→ **Raw data**:
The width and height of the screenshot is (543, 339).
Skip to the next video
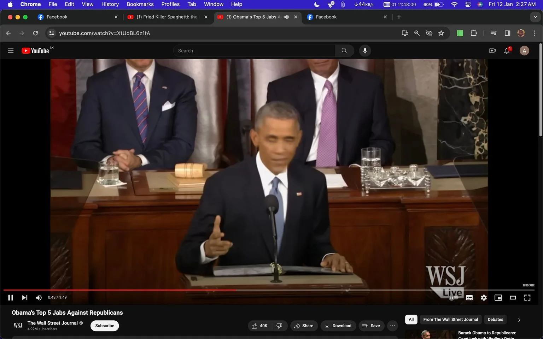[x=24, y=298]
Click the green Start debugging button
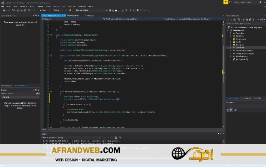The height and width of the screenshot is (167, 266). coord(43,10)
==
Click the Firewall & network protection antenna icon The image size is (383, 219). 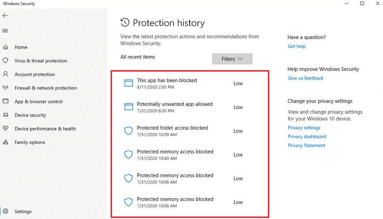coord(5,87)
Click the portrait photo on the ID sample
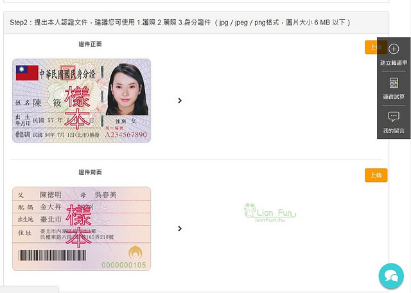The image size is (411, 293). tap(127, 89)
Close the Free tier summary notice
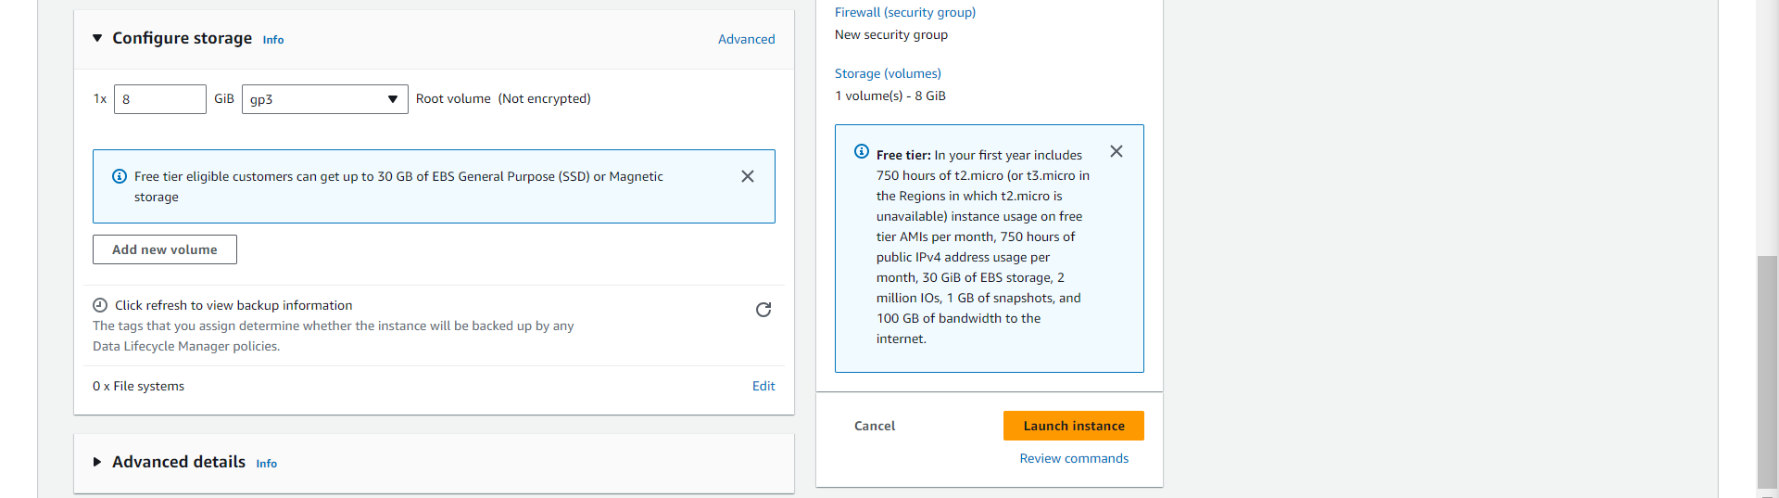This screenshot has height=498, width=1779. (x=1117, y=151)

→ **Problem requirements**:
Recast the entries as a Markdown table with the columns Row and Entry line, starting with the line that contains "The width and" and going on through the line that contains "The height and", with blank lines skipped and the pictures left out.

→ **Exercise solution**:
| Row | Entry line |
|---|---|
| 1 | The width and height of the screenshot is (543, 339). |
| 2 | Skip to the next video |
| 3 | [x=24, y=298] |
| 4 | Click the green Start debugging button |
| 5 | The height and width of the screenshot is (167, 266). coord(43,10) |